The Kentucky group reversed its earlier decision to withdraw state funding from a Cumberland College junior majoring in religious studies, according to Associated Press.
The previous policy stated that Kentucky may not grant financial assistance to a student “enrolled in a program of study leading to a degree in theology, divinity, or religious education,” according to the KHEAA Web site.
In December, the American Center for Law and Justice filed suit on behalf of Michael Woods Nash, claiming that the KHEAA’s decisions to pull Nash’s funding amounted to “religious discrimination,” according to the ACLJ’s Web site.
Nash had already received $2,900 from his Kentucky Educational Excellence Scholarship, AP reported.
Joe McCormick, executive director of the KHEAA, told AP that “the basis upon which [Nash] was denied the funds did not hold up upon further examination.” The state agency informed Cumberland College that any students in the same course of study would be eligible for the scholarship funds as well.
McCormick told AP that the decision was not a policy change, but rather a “re-examination of the course of study” in which Nash was enrolled.
Cumberland College’s Web site describes the Department of Religion and Philosophy’s major as training for students interested in church-related ministry, with courses in biblical studies and languages, as well as philosophy.

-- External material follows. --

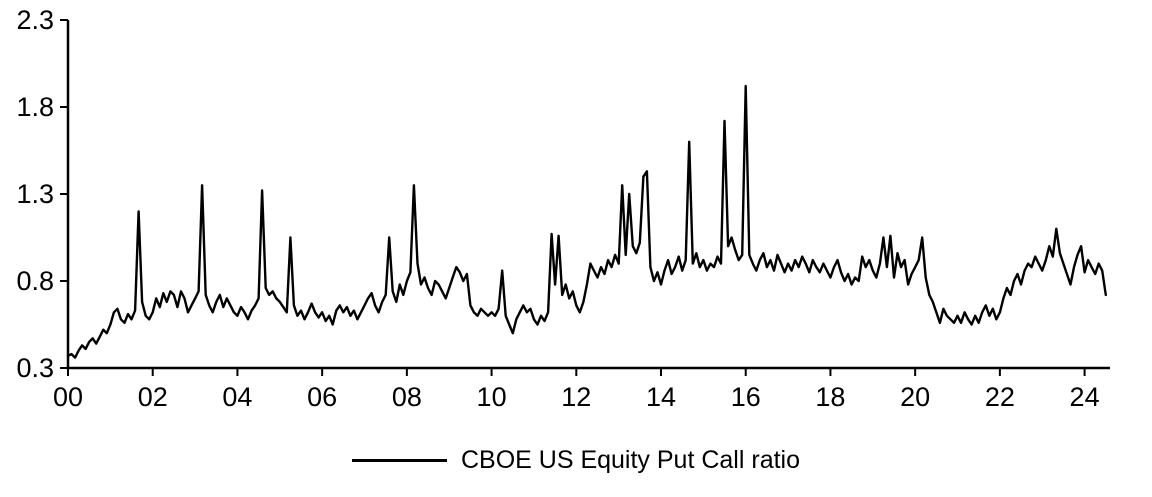 This screenshot has width=1152, height=497. What do you see at coordinates (35, 368) in the screenshot?
I see `y-tick-label: 0.3` at bounding box center [35, 368].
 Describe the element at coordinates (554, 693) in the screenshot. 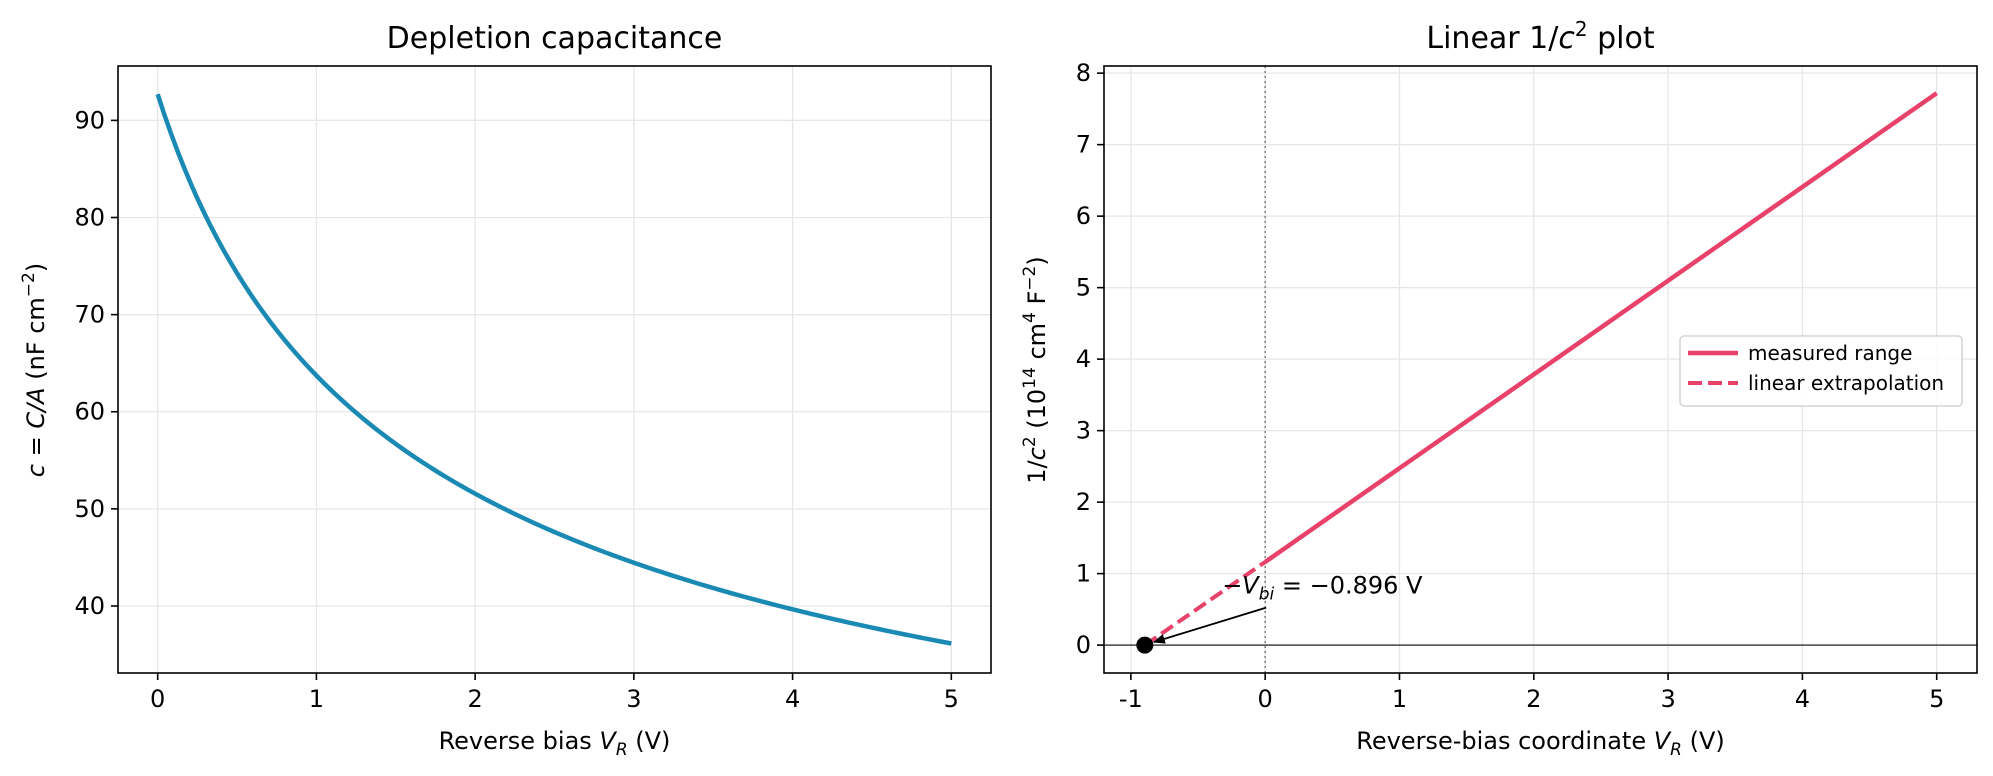

I see `chart-1-x-ticks: 0 1 2 3 4 5` at that location.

“We’re extremely pleased that the state of Kentucky is taking corrective action and changing the policy to remove discriminatory barriers that prohibit students who want to focus on religious studies from being eligible to receive state scholarship funds,” Francis J. Manion, senior counsel for the ACLJ, said in a release.
The ACLJ has since dropped its suit.
Jodi Mathews is BCE’s communications director.